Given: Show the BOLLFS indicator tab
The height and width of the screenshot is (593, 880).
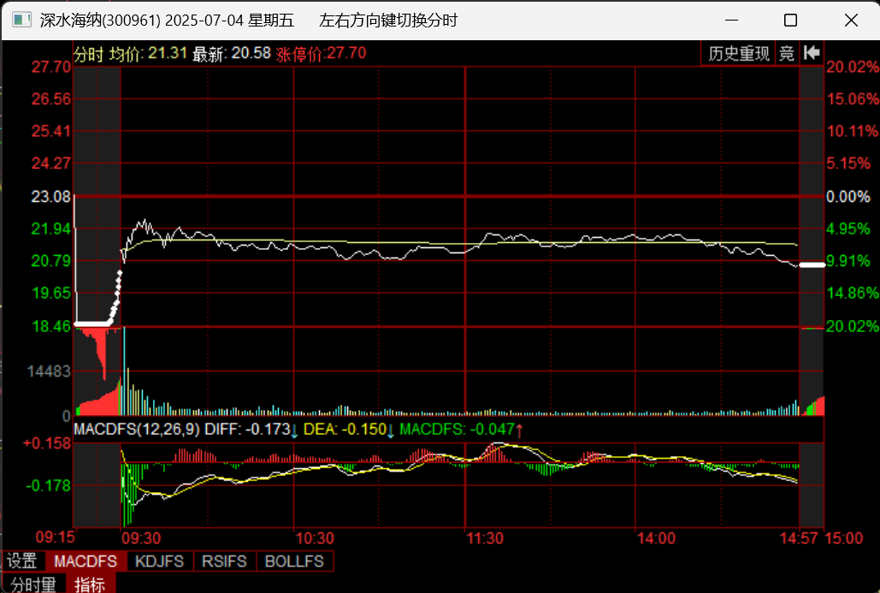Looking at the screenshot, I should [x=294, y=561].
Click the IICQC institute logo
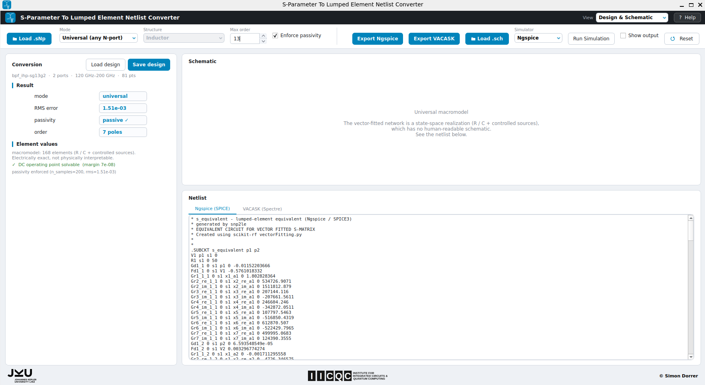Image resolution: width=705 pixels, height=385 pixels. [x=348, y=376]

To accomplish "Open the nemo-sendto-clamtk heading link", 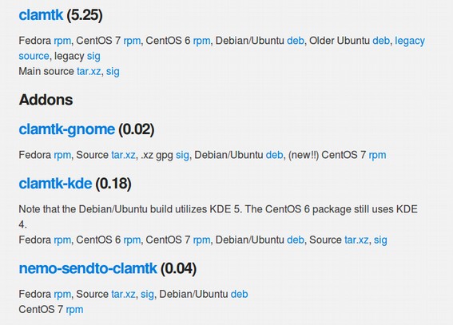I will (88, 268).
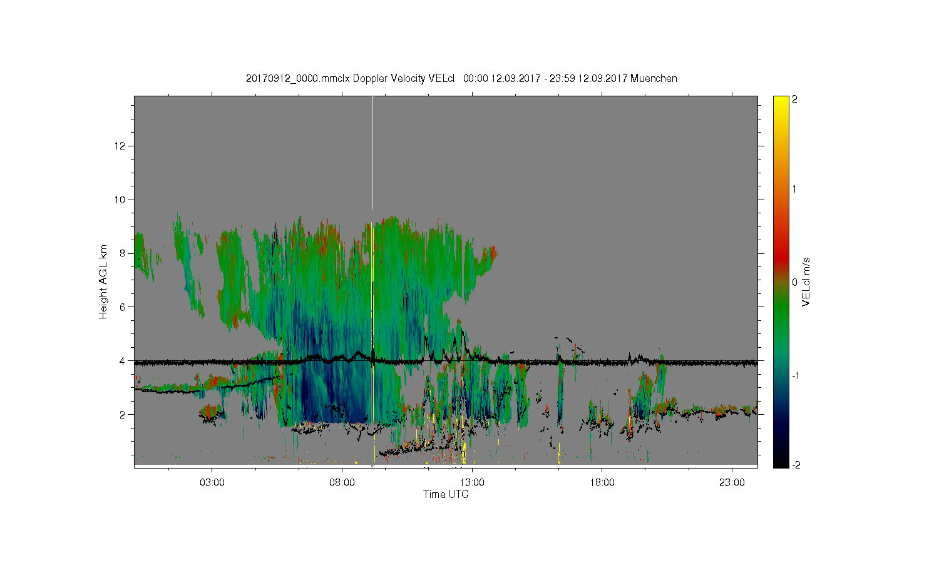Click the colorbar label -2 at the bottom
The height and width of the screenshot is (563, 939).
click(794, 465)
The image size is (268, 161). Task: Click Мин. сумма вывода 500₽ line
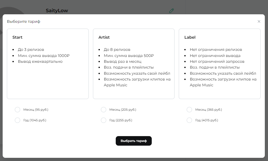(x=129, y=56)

(Aim of the exercise): From the line with "The image size" down to the end of the entries, retype each line exactly as written, but drop the pictures.

(Exercise answer):
The image size is (268, 161). Task: Click Мин. сумма вывода 500₽ line
(x=129, y=56)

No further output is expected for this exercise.